→ **Task brief**
The required result is an exact copy of the material from the line with "This screenshot has height=393, width=698." through its final line, both ends included.

→ **Data for review**
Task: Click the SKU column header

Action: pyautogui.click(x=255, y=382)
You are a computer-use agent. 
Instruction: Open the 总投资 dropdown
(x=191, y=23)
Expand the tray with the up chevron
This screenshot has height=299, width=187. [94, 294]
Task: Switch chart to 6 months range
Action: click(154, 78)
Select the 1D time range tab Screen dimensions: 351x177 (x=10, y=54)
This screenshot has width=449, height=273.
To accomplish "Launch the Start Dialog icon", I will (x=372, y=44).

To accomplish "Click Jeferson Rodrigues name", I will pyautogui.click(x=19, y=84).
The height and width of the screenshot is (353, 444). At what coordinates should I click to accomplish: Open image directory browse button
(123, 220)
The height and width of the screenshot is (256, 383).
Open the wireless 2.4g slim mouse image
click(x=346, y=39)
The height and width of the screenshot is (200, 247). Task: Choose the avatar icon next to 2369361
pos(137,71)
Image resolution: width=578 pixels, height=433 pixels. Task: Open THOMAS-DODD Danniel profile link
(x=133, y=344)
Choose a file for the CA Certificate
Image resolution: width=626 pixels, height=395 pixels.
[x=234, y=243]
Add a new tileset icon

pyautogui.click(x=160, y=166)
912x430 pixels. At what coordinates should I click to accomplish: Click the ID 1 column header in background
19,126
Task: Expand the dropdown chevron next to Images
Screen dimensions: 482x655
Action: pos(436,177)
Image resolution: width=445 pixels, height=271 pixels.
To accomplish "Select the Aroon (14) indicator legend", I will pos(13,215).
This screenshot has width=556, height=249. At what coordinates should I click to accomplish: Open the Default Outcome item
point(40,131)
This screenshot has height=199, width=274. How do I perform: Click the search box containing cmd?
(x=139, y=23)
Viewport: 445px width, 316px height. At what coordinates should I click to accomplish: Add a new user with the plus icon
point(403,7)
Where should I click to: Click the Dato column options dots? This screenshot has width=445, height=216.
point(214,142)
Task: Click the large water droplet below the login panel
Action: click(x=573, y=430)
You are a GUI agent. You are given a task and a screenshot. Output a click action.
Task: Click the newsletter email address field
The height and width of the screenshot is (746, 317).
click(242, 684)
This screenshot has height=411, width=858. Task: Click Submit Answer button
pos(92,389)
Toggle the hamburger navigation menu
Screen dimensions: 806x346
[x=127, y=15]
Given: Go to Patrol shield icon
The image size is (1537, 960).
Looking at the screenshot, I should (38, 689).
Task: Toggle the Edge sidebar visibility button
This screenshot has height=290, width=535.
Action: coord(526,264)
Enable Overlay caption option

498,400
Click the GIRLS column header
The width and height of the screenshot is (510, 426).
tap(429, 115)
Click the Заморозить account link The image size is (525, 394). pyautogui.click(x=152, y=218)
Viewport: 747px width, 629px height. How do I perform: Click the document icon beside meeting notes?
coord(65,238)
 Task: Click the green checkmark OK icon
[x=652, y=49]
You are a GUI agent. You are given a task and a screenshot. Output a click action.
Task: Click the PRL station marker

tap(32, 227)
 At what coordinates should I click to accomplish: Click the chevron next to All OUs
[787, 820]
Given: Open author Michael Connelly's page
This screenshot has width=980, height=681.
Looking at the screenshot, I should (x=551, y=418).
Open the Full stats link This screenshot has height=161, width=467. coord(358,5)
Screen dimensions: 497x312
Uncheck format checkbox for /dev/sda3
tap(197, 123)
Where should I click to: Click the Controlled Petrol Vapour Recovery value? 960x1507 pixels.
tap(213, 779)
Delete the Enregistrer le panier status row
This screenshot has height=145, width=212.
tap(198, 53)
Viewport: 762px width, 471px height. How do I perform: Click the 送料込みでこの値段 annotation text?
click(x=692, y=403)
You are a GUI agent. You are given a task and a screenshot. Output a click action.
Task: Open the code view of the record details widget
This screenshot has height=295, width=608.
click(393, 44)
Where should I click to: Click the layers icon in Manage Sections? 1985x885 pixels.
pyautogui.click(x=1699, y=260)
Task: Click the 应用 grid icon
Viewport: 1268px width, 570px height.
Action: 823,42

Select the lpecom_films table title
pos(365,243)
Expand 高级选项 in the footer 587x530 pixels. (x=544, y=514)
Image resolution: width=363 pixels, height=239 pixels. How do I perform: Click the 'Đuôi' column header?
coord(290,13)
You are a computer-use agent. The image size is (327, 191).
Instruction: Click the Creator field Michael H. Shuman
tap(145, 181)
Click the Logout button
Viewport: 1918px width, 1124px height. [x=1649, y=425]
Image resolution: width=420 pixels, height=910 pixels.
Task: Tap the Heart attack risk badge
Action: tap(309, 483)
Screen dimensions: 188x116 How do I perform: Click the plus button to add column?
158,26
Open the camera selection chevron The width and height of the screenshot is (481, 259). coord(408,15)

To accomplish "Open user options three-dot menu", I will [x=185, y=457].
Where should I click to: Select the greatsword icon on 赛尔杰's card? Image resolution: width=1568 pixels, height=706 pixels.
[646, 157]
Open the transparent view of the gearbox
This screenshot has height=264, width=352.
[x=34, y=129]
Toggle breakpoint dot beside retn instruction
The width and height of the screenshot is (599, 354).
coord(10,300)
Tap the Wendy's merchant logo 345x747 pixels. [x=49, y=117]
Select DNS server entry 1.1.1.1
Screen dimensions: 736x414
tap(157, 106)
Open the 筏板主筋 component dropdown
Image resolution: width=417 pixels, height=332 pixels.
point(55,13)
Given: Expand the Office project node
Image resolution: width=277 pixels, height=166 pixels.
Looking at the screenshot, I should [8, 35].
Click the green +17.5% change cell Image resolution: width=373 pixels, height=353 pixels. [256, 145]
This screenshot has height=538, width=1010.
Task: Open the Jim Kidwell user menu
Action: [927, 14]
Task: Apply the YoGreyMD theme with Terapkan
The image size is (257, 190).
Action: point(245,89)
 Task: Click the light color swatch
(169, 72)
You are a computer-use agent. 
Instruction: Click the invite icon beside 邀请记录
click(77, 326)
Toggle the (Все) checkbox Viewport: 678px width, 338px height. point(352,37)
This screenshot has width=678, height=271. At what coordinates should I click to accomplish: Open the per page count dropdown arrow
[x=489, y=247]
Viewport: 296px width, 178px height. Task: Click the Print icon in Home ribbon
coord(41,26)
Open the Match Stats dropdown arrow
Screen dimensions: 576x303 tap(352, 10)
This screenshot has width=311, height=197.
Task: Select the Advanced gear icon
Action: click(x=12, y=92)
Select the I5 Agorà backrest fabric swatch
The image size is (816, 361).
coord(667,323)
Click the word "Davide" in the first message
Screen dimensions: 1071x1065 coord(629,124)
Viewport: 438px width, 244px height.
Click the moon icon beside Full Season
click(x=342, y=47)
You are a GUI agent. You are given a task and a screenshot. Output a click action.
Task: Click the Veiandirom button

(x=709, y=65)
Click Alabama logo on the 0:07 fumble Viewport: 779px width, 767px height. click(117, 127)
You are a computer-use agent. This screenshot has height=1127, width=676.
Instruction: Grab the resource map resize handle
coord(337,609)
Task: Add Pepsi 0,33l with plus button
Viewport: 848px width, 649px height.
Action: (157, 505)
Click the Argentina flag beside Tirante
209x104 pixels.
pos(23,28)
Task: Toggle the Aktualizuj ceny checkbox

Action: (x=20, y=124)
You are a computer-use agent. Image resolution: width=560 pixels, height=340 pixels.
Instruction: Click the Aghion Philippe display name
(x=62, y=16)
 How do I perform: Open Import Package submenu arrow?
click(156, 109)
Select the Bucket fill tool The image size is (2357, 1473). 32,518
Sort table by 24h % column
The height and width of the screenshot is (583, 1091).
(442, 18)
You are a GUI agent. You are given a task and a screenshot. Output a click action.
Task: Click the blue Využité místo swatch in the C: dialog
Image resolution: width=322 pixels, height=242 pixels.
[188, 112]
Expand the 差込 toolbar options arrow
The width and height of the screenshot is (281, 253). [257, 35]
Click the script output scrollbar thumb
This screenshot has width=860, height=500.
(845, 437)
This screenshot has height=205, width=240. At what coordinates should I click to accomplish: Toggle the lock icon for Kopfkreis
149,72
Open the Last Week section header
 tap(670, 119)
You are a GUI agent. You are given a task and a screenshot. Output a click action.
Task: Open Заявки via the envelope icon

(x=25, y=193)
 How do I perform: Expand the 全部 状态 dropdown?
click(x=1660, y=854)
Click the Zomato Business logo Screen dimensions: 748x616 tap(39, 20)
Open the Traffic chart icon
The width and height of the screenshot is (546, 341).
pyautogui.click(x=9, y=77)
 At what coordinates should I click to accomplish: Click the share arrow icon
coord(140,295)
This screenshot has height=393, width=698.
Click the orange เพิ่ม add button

→ **Answer to this task**
This screenshot has height=393, width=698.
Click the orange เพิ่ม add button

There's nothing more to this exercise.